What about flea and tick collars? Aren’t those also outdated? Not any more. Nowadays collars are available that deliver extremely effective parasiticides by continuous release, spreading along the oil layer on the skin in a similar way to the topicals previously discussed. There is only one kind that is safe for use in cats (Seresto, by Bayer), but multiple options exist for dogs. These collars provide six to eight months of protection against both fleas and ticks, and are great for people who have trouble remembering to apply monthly products. The feline collars are breakaway, for safety, so if your cat tends to undress himself, save your money (though Bayer currently will replace one lost cat collar per family for free.) For dogs who swim, frequent immersion in water may shorten the duration, but they still work pretty well. I avoid collars for families with small children, who might be more likely to touch them a lot, exposing themselves to the chemicals.
In recent years we have seen the advent of more types of oral parasiticides, such as Comfortis, Nexgard, and Bravecto.
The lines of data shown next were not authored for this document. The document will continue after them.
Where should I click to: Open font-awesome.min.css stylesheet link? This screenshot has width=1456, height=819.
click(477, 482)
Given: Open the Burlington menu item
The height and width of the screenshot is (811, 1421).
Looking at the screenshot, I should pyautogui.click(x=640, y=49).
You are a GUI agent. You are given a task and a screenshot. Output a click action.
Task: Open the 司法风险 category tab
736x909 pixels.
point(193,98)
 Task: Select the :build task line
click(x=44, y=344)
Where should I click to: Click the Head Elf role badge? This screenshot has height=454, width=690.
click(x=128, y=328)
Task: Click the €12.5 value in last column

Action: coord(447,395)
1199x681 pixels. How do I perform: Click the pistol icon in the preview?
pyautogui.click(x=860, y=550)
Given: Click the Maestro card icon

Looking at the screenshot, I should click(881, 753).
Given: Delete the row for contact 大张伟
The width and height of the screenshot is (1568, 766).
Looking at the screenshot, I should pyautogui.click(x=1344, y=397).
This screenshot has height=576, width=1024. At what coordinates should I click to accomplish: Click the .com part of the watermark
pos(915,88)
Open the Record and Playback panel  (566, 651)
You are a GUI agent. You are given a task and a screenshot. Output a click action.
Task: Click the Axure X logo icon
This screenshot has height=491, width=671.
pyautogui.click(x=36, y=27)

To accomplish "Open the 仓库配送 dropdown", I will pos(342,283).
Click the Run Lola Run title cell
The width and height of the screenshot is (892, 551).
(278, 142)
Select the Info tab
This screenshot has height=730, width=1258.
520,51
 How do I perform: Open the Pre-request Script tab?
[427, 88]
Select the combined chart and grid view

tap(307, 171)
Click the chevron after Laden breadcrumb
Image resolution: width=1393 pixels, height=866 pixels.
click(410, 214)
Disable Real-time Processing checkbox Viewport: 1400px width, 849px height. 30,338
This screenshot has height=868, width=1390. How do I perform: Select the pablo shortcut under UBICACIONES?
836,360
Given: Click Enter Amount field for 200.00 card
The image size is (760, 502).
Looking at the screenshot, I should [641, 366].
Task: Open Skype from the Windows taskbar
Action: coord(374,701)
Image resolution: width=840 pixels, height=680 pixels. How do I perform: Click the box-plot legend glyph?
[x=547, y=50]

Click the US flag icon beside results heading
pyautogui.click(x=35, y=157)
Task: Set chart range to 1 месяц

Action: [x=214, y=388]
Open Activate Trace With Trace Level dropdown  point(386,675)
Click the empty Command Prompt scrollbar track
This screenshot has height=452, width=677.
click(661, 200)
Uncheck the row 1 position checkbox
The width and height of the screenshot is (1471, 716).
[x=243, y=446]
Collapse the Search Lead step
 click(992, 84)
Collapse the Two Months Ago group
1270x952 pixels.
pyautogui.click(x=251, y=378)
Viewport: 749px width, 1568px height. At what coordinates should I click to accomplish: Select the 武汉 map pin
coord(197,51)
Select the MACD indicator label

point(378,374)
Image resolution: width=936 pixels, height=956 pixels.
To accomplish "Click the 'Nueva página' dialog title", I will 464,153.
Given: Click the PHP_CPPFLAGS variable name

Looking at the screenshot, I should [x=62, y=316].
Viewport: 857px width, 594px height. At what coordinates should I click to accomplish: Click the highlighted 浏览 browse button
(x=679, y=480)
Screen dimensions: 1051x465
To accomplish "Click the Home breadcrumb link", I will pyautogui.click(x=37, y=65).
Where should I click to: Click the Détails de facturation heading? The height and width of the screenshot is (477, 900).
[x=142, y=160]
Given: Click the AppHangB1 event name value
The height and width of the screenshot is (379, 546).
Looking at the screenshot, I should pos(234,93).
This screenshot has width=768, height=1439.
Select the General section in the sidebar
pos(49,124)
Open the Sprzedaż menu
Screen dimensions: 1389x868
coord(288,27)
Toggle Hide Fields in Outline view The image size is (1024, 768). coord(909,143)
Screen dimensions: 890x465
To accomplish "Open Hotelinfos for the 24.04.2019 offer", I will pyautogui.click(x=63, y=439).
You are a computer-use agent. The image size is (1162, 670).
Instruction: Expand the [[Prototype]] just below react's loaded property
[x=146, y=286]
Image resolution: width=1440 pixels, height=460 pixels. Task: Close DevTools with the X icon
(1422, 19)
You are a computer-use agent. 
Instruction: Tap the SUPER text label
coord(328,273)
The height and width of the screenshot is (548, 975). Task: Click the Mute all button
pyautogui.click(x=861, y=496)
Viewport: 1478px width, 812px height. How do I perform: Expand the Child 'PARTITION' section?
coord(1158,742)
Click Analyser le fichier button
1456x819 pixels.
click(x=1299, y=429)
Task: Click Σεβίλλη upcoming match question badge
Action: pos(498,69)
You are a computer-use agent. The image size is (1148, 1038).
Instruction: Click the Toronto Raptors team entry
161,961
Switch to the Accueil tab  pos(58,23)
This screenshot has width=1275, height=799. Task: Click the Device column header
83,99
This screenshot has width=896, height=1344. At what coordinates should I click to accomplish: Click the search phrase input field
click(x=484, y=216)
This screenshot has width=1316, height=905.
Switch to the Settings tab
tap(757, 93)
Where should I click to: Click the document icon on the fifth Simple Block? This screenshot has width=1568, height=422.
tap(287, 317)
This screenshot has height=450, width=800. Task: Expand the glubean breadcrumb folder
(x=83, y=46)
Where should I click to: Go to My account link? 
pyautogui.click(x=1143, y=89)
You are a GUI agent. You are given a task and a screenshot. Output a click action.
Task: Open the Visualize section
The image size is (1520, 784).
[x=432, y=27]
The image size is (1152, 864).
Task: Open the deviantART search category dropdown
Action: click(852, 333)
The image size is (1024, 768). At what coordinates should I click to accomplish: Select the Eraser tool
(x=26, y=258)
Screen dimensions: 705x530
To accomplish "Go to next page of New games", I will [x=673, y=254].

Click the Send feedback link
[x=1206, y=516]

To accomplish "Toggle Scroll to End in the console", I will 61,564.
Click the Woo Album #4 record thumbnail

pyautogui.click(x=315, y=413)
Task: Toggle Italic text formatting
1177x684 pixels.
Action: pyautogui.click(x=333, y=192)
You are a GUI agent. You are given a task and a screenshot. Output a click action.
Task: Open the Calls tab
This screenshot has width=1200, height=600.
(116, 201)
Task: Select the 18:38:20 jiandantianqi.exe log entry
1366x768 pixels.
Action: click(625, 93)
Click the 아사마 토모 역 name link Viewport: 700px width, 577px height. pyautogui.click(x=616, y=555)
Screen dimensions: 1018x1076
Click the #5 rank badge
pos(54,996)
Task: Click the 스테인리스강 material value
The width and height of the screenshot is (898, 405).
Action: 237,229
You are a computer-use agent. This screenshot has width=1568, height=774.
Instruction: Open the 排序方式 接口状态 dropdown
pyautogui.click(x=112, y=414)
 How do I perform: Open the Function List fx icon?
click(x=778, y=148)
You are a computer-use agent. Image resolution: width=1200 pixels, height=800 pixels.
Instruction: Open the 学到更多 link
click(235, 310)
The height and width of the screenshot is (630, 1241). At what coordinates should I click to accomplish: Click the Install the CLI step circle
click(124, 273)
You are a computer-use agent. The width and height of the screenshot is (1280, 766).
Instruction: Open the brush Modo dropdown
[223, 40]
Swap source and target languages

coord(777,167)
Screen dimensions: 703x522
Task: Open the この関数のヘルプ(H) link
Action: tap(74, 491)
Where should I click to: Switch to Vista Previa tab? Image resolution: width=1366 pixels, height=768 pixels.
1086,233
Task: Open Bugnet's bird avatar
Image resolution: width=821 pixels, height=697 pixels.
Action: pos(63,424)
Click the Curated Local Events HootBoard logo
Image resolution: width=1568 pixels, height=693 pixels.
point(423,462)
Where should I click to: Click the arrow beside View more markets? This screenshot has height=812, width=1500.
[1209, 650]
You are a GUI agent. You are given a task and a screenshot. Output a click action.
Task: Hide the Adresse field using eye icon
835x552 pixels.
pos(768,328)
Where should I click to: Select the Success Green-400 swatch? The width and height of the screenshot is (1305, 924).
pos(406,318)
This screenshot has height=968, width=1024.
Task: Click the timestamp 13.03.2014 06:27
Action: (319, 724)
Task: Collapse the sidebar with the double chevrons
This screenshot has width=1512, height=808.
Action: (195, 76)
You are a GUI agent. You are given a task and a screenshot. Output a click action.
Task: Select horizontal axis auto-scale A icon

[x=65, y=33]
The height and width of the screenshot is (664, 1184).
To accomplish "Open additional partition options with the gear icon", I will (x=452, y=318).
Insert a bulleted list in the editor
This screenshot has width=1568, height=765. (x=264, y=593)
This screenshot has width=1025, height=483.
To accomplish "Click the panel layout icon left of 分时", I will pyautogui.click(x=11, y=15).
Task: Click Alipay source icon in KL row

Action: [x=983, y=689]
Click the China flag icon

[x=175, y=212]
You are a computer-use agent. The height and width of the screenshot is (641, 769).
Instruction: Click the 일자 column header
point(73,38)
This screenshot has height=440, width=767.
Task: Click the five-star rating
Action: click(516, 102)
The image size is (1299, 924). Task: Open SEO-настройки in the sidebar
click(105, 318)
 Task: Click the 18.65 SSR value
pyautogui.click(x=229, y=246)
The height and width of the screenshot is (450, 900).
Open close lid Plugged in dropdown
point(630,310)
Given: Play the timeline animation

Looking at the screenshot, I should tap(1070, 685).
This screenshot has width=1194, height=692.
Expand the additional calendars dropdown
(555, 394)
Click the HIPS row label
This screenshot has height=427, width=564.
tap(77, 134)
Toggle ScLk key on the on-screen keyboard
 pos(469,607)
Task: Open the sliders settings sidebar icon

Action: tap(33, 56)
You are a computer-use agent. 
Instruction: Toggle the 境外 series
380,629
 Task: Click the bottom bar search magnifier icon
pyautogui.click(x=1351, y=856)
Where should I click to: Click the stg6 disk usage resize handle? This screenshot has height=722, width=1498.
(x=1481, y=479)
Each product is slightly different. Comfortis, given monthly, kills fleas but not ticks, and is safe for cats and dogs. Nexgard kills fleas and ticks, but can only be used on dogs. Bravecto only needs to be given every three months, and kills fleas and ticks, but can only be used on dogs. All are extremely effective, and eliminate virtually all human exposure to the parasiticides, but you are giving your pet a systemic medication — putting a long-acting medication into his body instead of just on the surface. On the other hand, the chemicals involved specifically target insect physiology, not mammalian, and have minimal reported side effects. To eliminate fleas in your environment, all the household pets need to be on aggressive flea control. For example, if you give the oral pills to Rover but leave Tom untreated, the cat will be a source for continued infestation and poor Rover will keep getting bitten by the fleas breeding on Tom. And if you give Tom the oral pills, he still needs something topical for tick control if he goes outside.
Discuss the particulars of your household with your veterinarian. What delivery methods best meet your needs and your philosophy? Which make you most comfortable? How much do you want to spend? With so many great choices, your veterinarian should be able to help you select an effective flea and tick control protocol tailored to your needs.